──────── ESTRATTO DEL TESTO ────────

Assumere delle posizioni con il corpo, ottenere il controllo della respirazione, praticare la concentrazione mentale scordando quella prospettiva spirituale è segno di incoerenza se non di assurdità. Perché prodigarsi a frenare la corsa del veicolo (il corpo) se si finge di ignorare la presenza del passeggero (l’anima)? Gli esercizi yoga sono soltanto mezzi preliminari, preamboli corporali. Devono necessariamente continuare con una triade contemplativa: concentrazione, meditazione, assorbimento.
Lo yoga è un approccio corporale la cui pratica costituisce un preambolo per l’unione mistica fra l’anima “individuale” e la divinità. Avere la pretesa di insegnare lo yoga senza tenere conto di questa prospettiva metafisica sarà un’impresa chiaramente votata al fallimento (quale che sia la sincerità dei maestri occidentali). La nozione del maestro spirituale (guru) condiziona la riuscita dell’impresa. Senza la direzione di un autentico maestro, che abbia già egli stesso compiuto la totalità del percorso yoga, la pratica corporea può rivelarsi non soltanto inutile e vana, ma psicologicamente pericolosa.
Lo yoga sveglia energie assopite, il cui brutale scatenarsi rischia di provocare danni notevoli all’interno di un corpo insufficientemente preparato. Se si tiene conto di questa necessità (presenza di un istruttore competente), l’assenza di maestri qualificati in Occidente (tranne qualche eccezione) inficia la maggior parte degli esercizi corporali designati sotto il termine yoga.
La ginnastica importata in Occidente sotto il nome di Yoga, è certamente gradevole, forse benefica, ma bisogna ammettere che non costituisce altro che un preambolo, timido e goffo, alla vera scienza psico-fisiologica tradizionale. Non si può impunemente sviare il senso delle parole, prestando loro significati estranei alla tradizione da cui derivano. Si può certamente assumere determinate posizioni, imparare a controllare il respiro, presentire certe manifestazioni mentali proprie della concentrazione e della meditazione; questi tentativi tuttavia rimangono largamente al di qua del “vero” yoga, obbligatoriamente praticato sotto la sorveglianza di un guru.
Quante persone si esercitano con le tecniche yoga in armonia con lo spirito tradizionale? Bisogna in effetti sapere che lo yogin indiano deve pronunciare dei voti di rinuncia e di distacco (sannyasa), abbandonare la propria famiglia, il proprio lavoro, la propria posizione, ritirarsi in un luogo naturale (foresta o montagna). Deve inoltre rimanere casto, onesto, giusto. Evidentemente, la maggior parte di noi non saprebbe sopportare questo modello di vita: la rinuncia deve avvenire senza dolore, senza sofferenza, con naturalezza. Ci si può però avvicinare alla prospettiva aperta dagli esercizi spirituali dello yoga senza tuttavia rinnegare la propria condizione sociale e familiare.

──────── DATI MOSTRATI ────────

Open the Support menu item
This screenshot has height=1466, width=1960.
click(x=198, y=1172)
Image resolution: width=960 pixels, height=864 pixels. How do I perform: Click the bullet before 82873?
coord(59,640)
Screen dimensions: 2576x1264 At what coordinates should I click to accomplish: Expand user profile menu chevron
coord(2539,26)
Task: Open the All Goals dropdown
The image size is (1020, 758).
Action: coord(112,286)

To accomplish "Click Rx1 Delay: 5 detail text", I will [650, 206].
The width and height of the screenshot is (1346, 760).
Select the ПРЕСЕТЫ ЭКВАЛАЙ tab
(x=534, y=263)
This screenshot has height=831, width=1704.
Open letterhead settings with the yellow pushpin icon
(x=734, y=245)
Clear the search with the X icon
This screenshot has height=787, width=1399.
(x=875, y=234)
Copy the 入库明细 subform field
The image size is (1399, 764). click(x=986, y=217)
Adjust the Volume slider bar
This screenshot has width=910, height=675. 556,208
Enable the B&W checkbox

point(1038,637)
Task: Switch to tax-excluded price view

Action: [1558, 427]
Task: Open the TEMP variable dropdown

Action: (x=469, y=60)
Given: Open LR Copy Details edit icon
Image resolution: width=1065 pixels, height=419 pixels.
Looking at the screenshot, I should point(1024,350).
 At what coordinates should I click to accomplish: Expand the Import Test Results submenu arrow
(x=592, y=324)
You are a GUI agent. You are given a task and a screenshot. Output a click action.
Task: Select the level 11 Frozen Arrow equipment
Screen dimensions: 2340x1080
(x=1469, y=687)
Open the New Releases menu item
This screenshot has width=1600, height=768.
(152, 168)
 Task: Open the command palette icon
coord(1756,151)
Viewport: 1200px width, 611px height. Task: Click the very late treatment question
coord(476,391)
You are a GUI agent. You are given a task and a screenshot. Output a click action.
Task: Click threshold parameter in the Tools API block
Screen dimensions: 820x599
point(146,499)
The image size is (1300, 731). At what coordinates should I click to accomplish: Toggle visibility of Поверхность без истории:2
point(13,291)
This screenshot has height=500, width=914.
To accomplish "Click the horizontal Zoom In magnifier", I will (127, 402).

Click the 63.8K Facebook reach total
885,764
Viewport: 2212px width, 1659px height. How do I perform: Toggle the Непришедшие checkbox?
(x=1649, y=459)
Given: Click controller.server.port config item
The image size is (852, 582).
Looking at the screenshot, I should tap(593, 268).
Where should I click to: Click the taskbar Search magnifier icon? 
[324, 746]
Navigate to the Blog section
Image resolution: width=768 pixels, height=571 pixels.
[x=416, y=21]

────────

COSA FARAI:
• a. Trascrivi dal brano sullo yoga il passo che va da "Lo yoga è un" fino a "ma psicologicamente pericolosa." compreso.
• b. Secondo il brano sullo yoga, in quale tipo di luogo deve ritirarsi lo yogin indiano?
• c. Stabilisci se ciascuna affermazione concorda con il brano sullo yoga. Rispondi sì o no e cita le parole del brano che lo dimostrano.
(i) Gli esercizi yoga devono proseguire con una triade contemplativa.
(ii) In Occidente i maestri qualificati sono numerosi.
(iii) Per avvicinarsi alla prospettiva degli esercizi spirituali dello yoga occorre rinnegare la propria condizione sociale e familiare.

RISPOSTE COMPLETE:
• a.
Lo yoga è un approccio corporale la cui pratica costituisce un preambolo per l’unione mistica fra l’anima “individuale” e la divinità. Avere la pretesa di insegnare lo yoga senza tenere conto di questa prospettiva metafisica sarà un’impresa chiaramente votata al fallimento (quale che sia la sincerità dei maestri occidentali). La nozione del maestro spirituale (guru) condiziona la riuscita dell’impresa. Senza la direzione di un autentico maestro, che abbia già egli stesso compiuto la totalità del percorso yoga, la pratica corporea può rivelarsi non soltanto inutile e vana, ma psicologicamente pericolosa.

• b. In un luogo naturale, cioè una foresta o una montagna.

• c.
(i) Sì: "Devono necessariamente continuare con una triade contemplativa: concentrazione, meditazione, assorbimento."
(ii) No: "l’assenza di maestri qualificati in Occidente (tranne qualche eccezione)"
(iii) No: "Ci si può però avvicinare alla prospettiva aperta dagli esercizi spirituali dello yoga senza tuttavia rinnegare la propria condizione sociale e familiare."